Il a aussi réclamé plus d’éclaircissements sur les circonstances de l’évasion d’un certain nombre de détenus de la prison de Gabès. La députée du mouvement Al-Mahabba Rim Thayri, a reproché au ministère de l’Intérieur de ne pas avoir pris au sérieux des renseignements communiqués par une agence de renseignements de renommée mondiale, en référence à l’alerte adressée par la CIA américaine au ministère au sujet de préparatifs en cours en vue de l’assassinat du député Mohamed Brahmi, cité nommément.
Pour le député CPR Amor Chetoui, l’exfiltration de ce document « a permis de constater des négligences aux niveaux de l’analyse et de l’évaluation de l’importance des documents de renseignements ».
« Celui qui a tué Brahmi fait partie des forces hostiles à la révolution », a-t-il déclaré. Les interventions des députés au cours de la séance matinale ont également porté sur la question des tractions en cours avec le quartette des parrains du dialogue national. Certains d’entre eux ont fait part de la position de leurs formations respectives concernant la feuille de route de sortie de crise proposée mardi par le quartette. Le débat qui se poursuivait encore jeudi en milieu de journée, devait se focaliser en particulier sur la question de savoir pourquoi le ministère de l’Intérieur, pourtant alerté suffisamment à l’avance de préparatifs en cours pour l’assassinat du député Mohamed Brahmi, n’avait pas pris les dispositions conservatoires pour déjouer l’attentat.
Dix jours avant le meurtre, la structure spécialisée en avait reçu notification, comme l’atteste un document officiel “fuité” qui continue d’alimenter la polémique et les spéculations. Les circonstances et les suites de l’assassinat de Chokri Belaïd seront également au centre du débat. Le ministre des Droits de l’Homme et de la justice transitionelle Samir Dilou était assis sur le banc du gouvernement aux côtés des ministres de la Justice et de l’Intérieur. Ce dernier était assisté notamment de plusieurs membres de la haute hiérarchie sécuritaire, en l’occurrence le directeur général de la Sûreté nationale, Wahid Toujani et le commandant de la Garde nationale, Abdelhamis Sakouhi, et le porte-parole du ministère de l’Intérieur, Mohamed Ali Laroui.
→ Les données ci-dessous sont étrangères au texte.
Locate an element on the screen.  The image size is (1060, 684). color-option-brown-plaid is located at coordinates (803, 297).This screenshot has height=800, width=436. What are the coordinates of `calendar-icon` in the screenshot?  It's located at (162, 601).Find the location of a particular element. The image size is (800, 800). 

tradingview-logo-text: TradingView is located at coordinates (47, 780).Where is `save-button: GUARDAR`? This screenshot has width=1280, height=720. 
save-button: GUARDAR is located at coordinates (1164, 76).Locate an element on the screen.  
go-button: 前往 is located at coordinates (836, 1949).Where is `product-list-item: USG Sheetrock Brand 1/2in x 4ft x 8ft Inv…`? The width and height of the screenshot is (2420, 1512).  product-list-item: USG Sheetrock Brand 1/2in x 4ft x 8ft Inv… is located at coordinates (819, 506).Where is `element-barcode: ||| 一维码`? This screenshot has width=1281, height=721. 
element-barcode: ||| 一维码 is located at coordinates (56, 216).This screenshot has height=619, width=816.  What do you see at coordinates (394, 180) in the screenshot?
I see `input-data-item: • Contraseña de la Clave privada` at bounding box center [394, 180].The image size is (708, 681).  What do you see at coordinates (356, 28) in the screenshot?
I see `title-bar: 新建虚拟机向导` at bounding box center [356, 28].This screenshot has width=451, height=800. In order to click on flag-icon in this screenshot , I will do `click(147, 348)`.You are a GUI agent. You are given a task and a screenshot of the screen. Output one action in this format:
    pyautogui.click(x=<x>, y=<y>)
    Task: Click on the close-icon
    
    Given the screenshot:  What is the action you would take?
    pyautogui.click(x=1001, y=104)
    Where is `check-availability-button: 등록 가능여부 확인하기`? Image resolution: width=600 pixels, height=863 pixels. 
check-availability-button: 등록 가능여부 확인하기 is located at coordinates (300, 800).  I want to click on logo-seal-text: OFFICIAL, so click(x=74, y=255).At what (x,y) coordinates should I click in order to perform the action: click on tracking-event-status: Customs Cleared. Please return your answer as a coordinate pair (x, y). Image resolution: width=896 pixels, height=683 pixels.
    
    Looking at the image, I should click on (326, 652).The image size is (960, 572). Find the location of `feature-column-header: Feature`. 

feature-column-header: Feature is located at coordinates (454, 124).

124 députés ont pris part à cette séance plénière présidée par la première vice-présidente de l’Assemblée, Mehrzia Labidi. Par contre, 50 députés ont laissé leur siège vide. Les travaux ont commencé avec 50 minutes de retard. Les ministres de l’Intérieur et de la Justice figurent parmi les membres indépendants de l’actuel gouvernement, rappelle-t-on.